((
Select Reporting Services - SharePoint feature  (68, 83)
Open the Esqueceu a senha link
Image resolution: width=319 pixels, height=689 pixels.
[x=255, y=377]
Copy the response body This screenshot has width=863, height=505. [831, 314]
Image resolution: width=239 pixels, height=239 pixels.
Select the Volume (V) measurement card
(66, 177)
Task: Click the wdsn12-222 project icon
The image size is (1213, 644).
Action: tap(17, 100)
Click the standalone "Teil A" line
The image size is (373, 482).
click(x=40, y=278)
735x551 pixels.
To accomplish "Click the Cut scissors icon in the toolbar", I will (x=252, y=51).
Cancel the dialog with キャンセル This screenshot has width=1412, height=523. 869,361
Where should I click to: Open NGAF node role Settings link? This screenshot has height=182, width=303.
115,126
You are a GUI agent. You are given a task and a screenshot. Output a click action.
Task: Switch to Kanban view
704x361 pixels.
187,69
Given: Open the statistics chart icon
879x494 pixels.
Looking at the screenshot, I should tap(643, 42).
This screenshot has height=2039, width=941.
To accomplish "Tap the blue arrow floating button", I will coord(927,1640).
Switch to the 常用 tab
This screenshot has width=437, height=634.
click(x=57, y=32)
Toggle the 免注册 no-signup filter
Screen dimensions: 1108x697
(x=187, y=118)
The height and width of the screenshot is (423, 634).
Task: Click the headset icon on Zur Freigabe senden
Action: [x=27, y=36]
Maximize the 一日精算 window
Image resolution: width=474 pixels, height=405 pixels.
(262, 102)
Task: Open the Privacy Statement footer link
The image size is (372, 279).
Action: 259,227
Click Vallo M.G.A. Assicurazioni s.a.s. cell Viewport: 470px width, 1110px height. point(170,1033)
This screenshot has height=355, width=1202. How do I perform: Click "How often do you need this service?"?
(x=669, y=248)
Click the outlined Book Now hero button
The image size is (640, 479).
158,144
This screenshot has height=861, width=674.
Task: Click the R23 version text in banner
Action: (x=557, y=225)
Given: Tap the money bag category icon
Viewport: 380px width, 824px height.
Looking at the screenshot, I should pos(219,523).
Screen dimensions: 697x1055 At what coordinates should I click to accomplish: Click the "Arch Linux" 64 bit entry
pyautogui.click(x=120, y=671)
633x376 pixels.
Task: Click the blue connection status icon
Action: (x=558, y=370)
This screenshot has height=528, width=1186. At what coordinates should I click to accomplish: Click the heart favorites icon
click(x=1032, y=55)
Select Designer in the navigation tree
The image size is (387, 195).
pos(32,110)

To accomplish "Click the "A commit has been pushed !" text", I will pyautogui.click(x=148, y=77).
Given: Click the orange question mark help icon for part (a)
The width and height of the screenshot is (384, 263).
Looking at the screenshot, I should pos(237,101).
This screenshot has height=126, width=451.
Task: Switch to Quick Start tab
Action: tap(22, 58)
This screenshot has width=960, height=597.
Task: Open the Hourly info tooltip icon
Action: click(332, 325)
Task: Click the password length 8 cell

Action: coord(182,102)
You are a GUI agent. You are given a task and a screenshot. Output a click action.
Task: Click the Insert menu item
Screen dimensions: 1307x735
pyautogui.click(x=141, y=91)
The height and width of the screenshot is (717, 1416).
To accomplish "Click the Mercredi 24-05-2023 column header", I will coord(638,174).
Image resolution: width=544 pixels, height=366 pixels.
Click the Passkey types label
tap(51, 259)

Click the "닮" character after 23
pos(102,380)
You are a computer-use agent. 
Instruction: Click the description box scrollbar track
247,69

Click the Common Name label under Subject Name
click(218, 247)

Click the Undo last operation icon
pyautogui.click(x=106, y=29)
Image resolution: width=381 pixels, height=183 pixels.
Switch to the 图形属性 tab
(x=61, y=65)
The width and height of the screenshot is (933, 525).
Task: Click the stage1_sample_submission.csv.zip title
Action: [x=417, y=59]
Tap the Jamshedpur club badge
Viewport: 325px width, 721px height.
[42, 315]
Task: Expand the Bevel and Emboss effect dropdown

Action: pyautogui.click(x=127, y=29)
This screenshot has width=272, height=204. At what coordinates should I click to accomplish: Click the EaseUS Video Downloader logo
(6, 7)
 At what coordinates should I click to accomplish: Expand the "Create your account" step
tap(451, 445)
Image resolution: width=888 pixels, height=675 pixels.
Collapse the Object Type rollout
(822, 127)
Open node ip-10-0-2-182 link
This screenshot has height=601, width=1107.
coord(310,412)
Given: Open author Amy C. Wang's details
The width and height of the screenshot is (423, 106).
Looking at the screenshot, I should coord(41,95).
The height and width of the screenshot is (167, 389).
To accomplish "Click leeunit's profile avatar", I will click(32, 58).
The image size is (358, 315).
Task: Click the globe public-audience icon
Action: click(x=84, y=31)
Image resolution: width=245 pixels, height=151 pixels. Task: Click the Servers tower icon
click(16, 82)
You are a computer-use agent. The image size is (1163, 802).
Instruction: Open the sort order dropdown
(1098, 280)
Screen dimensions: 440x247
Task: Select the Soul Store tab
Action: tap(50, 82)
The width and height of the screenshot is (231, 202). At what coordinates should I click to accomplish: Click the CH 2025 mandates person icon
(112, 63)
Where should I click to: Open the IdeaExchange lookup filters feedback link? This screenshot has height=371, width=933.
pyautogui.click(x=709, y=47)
))
TASK GOAL
Given the records above, reproduce precisely and only the lines between the line holding "The image size is (372, 279)." and the line holding "Select Designer in the navigation tree", inclusive.

RESULT OF THIS TASK
The image size is (372, 279).
Action: 259,227
Click Vallo M.G.A. Assicurazioni s.a.s. cell Viewport: 470px width, 1110px height. point(170,1033)
This screenshot has height=355, width=1202. How do I perform: Click "How often do you need this service?"?
(x=669, y=248)
Click the outlined Book Now hero button
The image size is (640, 479).
158,144
This screenshot has height=861, width=674.
Task: Click the R23 version text in banner
Action: (x=557, y=225)
Given: Tap the money bag category icon
Viewport: 380px width, 824px height.
Looking at the screenshot, I should pos(219,523).
Screen dimensions: 697x1055 At what coordinates should I click to accomplish: Click the "Arch Linux" 64 bit entry
pyautogui.click(x=120, y=671)
633x376 pixels.
Task: Click the blue connection status icon
Action: (x=558, y=370)
This screenshot has height=528, width=1186. At what coordinates should I click to accomplish: Click the heart favorites icon
click(x=1032, y=55)
Select Designer in the navigation tree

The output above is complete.